Exercise requirements: Write out each line below precisely, passing over the pictures.

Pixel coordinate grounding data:
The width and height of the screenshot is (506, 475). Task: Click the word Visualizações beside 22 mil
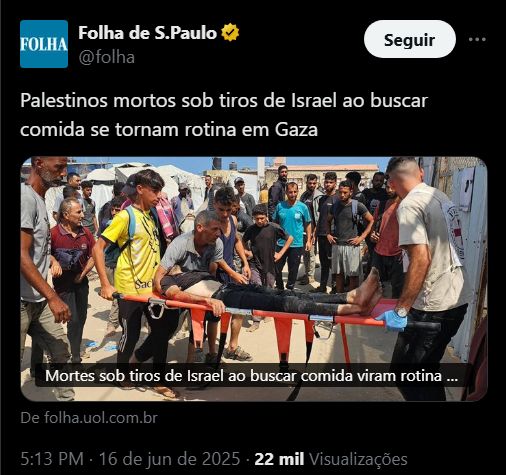[358, 459]
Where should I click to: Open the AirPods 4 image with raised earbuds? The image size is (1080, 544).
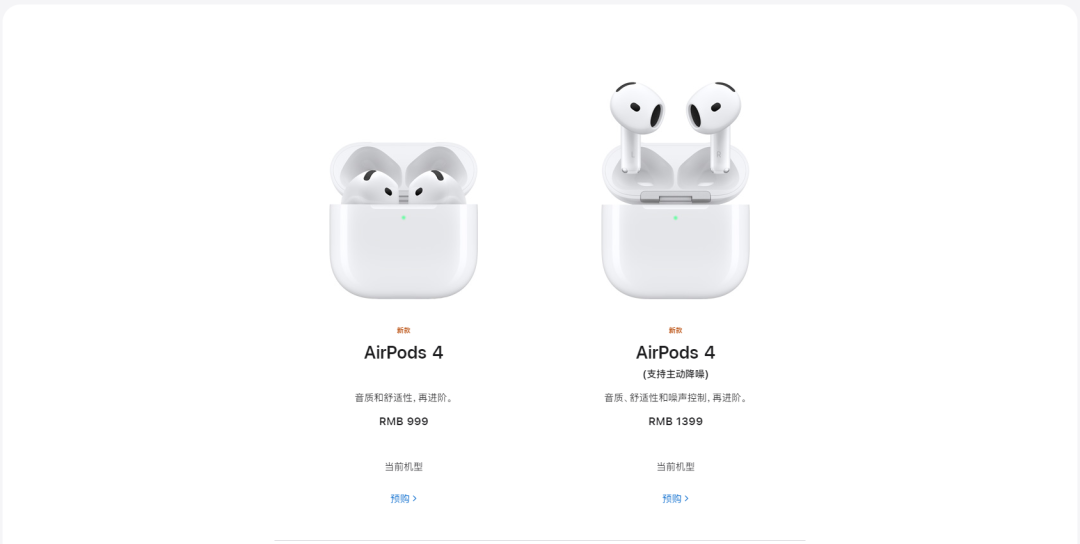pos(675,190)
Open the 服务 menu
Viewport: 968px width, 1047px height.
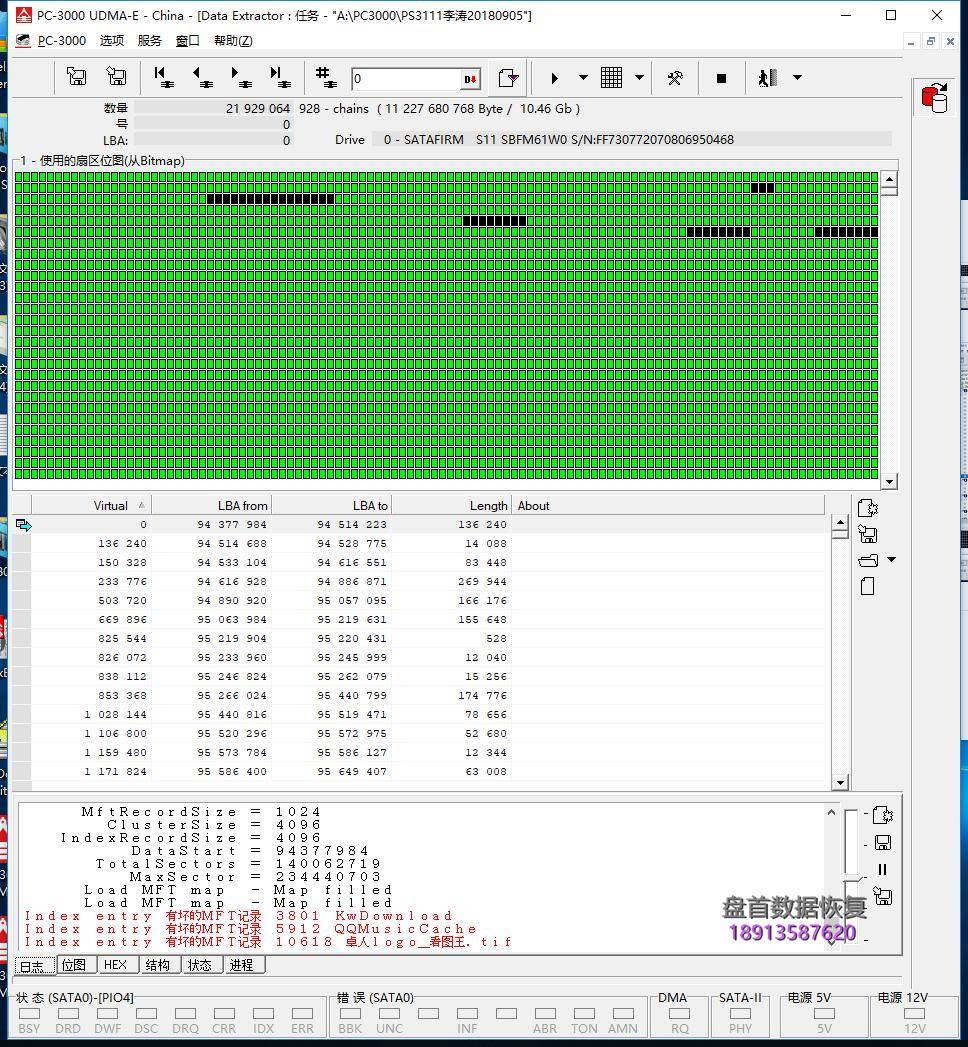click(x=149, y=41)
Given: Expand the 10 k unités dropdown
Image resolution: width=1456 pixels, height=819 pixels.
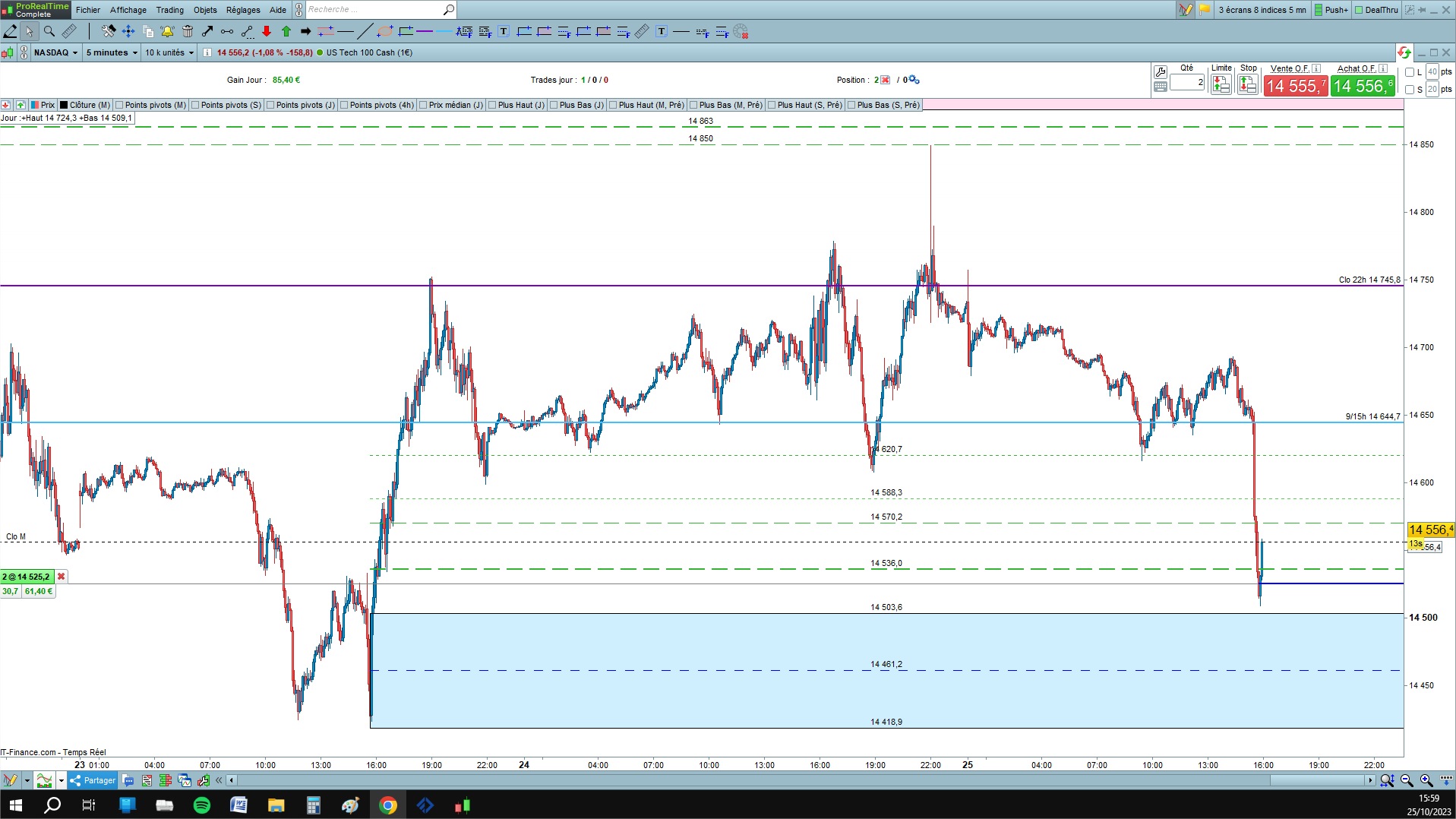Looking at the screenshot, I should (169, 52).
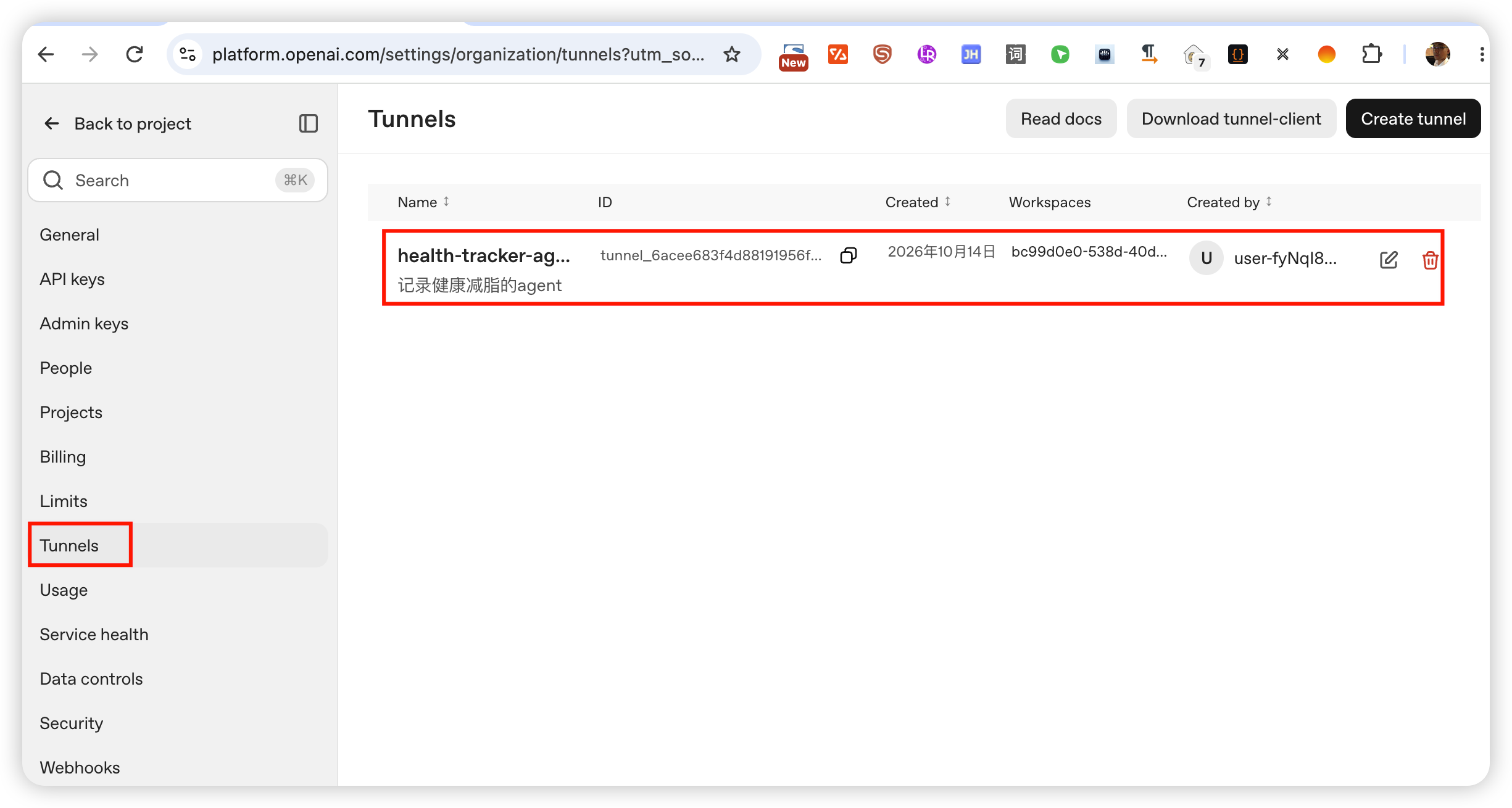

Result:
The width and height of the screenshot is (506, 475). Task: Click the word Visualizações beside 22 mil
[358, 459]
Where should I click to: Open the AirPods 4 image with raised earbuds? The image size is (1080, 544).
pos(675,190)
Open the 服务 menu
Viewport: 968px width, 1047px height.
click(x=149, y=41)
Given: Expand the 10 k unités dropdown
Image resolution: width=1456 pixels, height=819 pixels.
Looking at the screenshot, I should (169, 52).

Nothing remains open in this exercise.